First, I have to say that as a girl, I never identified with Juliet, Romeo Wendy or Peter Pan. My favorite Shakespeare heroine was (and is) Beatrice from “Much Ado About Nothing.” As for Peter Pan, never read the book, but my favorite character in the play and the Disney movie was Tinker Bell. I can’t tell another person who they identified with, but did Ms. Streep really identify with Darcy rather than Lizzie when reading and/or watching “Pride and Prejudice”?

I wondered when Meryl Streep was born, so I Googled her and found her birthday, June 22, 1949. This means Ms. Streep had her formative reading years in the late 1950s and early 1960s. Were there really no books available at that time with strong girl protagonists aside from Nancy Drew? The answer is there were a number of book in print, probably available at the local library. These include:

  • “Island of the Blue Dolphins” by Scott O’Dell
  • “A Tree Grows in Brooklyn” by Betty Smith
  • “Little Women” by Louisa May Alcott
  • “A Wrinkle in Time” by Madeleine L’Engle
  • “The Secret Garden” and “A Little Princess” by Frances Hodgson Burnett
  • “Anne of Green Gables” by Lucy Maud Montgomery
  • “Beezus and Ramona” by Beverly Cleary

I don’t fault Ms. Streep if she didn’t read these books. It’s possible she was unaware of them. This points to our responsibility as adults. If we want to grow girls into strong, independent, adventurous women, then we need to provide role models, both real life and fictional characters. Books with these characters have been and continue to be written. We need to help the girls in our lives become aware of female heroes and provide them with the books of their stories and lives. If we want boys to see girls and women as heroic and protagonist-worthy, we need to provide them with these books as well.

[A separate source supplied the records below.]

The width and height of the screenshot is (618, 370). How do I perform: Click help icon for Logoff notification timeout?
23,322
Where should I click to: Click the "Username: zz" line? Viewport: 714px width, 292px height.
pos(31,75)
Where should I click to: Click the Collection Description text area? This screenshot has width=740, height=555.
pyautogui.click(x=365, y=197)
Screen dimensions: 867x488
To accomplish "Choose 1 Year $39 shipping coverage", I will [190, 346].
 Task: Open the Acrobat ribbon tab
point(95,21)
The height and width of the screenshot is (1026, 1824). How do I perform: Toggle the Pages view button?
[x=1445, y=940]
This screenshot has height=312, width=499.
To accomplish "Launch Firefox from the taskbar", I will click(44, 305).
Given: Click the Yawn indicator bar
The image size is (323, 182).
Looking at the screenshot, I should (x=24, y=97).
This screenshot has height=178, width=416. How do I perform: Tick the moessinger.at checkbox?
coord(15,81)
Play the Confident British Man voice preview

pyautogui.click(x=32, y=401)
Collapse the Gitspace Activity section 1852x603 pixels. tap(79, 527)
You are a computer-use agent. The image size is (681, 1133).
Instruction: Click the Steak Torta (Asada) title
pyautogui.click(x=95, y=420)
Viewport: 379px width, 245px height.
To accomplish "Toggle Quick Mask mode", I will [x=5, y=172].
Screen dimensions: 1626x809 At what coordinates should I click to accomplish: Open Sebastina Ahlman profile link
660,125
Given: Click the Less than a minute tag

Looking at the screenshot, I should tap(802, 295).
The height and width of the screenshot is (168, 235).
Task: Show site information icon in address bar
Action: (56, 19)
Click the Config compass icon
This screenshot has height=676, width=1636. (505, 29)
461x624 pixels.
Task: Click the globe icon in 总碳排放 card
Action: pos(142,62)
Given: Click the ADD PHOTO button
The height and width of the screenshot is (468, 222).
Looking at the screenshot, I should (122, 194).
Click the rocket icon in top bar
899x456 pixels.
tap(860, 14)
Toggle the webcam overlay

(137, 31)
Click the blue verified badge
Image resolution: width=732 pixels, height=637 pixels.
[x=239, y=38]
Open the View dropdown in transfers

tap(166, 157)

Looking for children and young adult books with strong female protagonists? Check out this WordPress blog, Amelia Bloomer Project. From their About page:

Welcome to the Amelia Bloomer Project blog! We create an annual booklist of the best feminist books for young readers, ages birth through 18. We are part of the Feminist Task Force of the Social Responsibilities Round Table of the American Library Association!

The chosen books by year are listed here.

You can also check out this Goodreads list: Popular Strong Girl Characters Books.

The following books mentioned above are now in the public domain and can be downloaded for free. You can find them in a variety of formats on Manybooks.net

Cover image for   “Little Women” by Louisa May Alcott
This popular novel concerns the lives and loves of four sisters growing up during the American Civil War, and was based on Alcott’s own experiences as a child in Concord, Massachusetts.

Cover image for   “Anne of Green Gables” by Lucy Maud Montgomery
A skinny, red-haired, and freckled orphan girl is mistakenly sent to live with a shy, elderly bachelor and his spinster sister on the north shore of Canada’s Prince Edward Island; The elderly siblings had asked to adopt a young boy who could work on the family farm, but the imaginitive and rambunctious Anne Shirley arrives instead, and becomes the center of a series of entertaining adventures.

Cover image for   “The Secret Garden” by Frances Hodgson Burnett
When spoiled child Mary Lennox loses her family to a cholera outbreak, she moves to her uncle’s manor surrounded by a massive garden. Within, Mary discovers a whole new outlook on life thanks to a supportive household and the garden’s power of healing. (Description from Amazon.com)

Cover image for   “A Little Princess” by Frances Hodgson Burnett
Sara Crewe, a pupil at Miss Minchin’s London school, is left in poverty when her father dies, but is later rescued by a mysterious benefactor.